The equity raise was quickly and neatly done, taking advantage of a brief equity rally to price at £1.25 with much self-congratulatory talk about the quality of investors committing to the book alongside existing owners, including senior Glencore executives. However, the shares hit £1.00 days later before then suffering a further collapse to 75p as Euromoney went to press at the end of September.

Glencore remains a geared play on commodities in a declining commodity market. Owning its shares is now like owning options, rather than straight equity. Analysts have begun to discuss circumstances in which a failure of commodity prices to rebound could leave the shares worthless. Banks are no doubt analyzing the collateral and security against their loans carefully and even their position in the creditor hierarchy. Five-year CDS spreads have spiked, touching 750bp at one point, with bonds trading on price rather than yield indicating distress.

It must be all the more uncomfortable for bankers to recall the company’s $11 billion IPO in May 2011.  

Never has Euromoney encountered such embarrassing fawning by the investment banking community as that lavished on Glencore’s bosses at that time, variously described as the best management team most bankers had ever encountered. This was way beyond the normal sycophancy displayed to big fee payers and no doubt reflected underlying envy and respect at the vast personal fortunes created by a few leading figures in a trading business, just as Wall Street was being forced to shutter most of its own.

Bankers offered to explain the brilliance of the firm’s trading model while evidently doubting Euromoney’s capacity ever to fully grasp it.

What did these managerial geniuses deliver to the public stock markets? The IPO was priced at £5.30 and has never closed above that level. The near 85% decline to September 2015 contrasts with a 20% rise in the FTSE 100 over the same period.

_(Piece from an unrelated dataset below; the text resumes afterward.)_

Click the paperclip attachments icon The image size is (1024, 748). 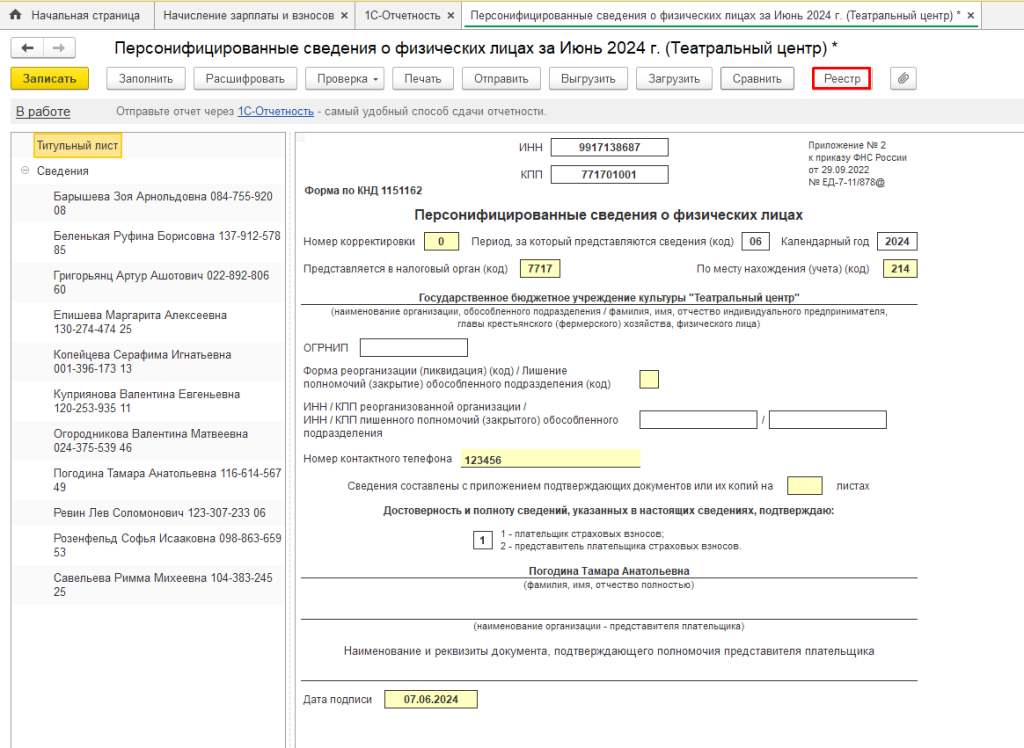(903, 79)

That IPO had been partly to raise permanent capital to protect the ratings so essential to the trading business and to reassure the army of banks that lent to Glencore and from whose ranks the leaders of that equity deal were selected for a particularly big payout. But a large part was geared up to acquire industrial assets just as demand peaked.

Today, it is permissible to question the geniuses. Analysts are not convinced that the $10 billion of debt cuts are achievable – no-one should place much faith in the hoped-for $2 billion in asset sales – and even if they are, wonder whether they are enough to hold net debt/ebitda down within the three-times range required to maintain its investment grade. The ratings agencies hold the company there for now but have it on negative outlook and are keeping a close watch on the copper price in particular.

Debt sustainability all depends on earnings.

Glencore has always said that its little-understood marketing business can profit in bear, as well as bull, commodities markets. Yet even at Morgan Stanley, which along with Citi led both the IPO and the recent $2.5 billion share placement, analysts say: “However, we find it hard to find data that corroborates the long-term earnings power of Marketing.”

It’s perhaps a shame Glencore went to all that effort to become more of a miner less of a trader. If commodity prices recover, it might yet outperform. If they don’t, it will do the opposite. And any investors who still listen to Wall Street’s slavish brown-nosing of Ivan Glasenberg deserve whatever they get.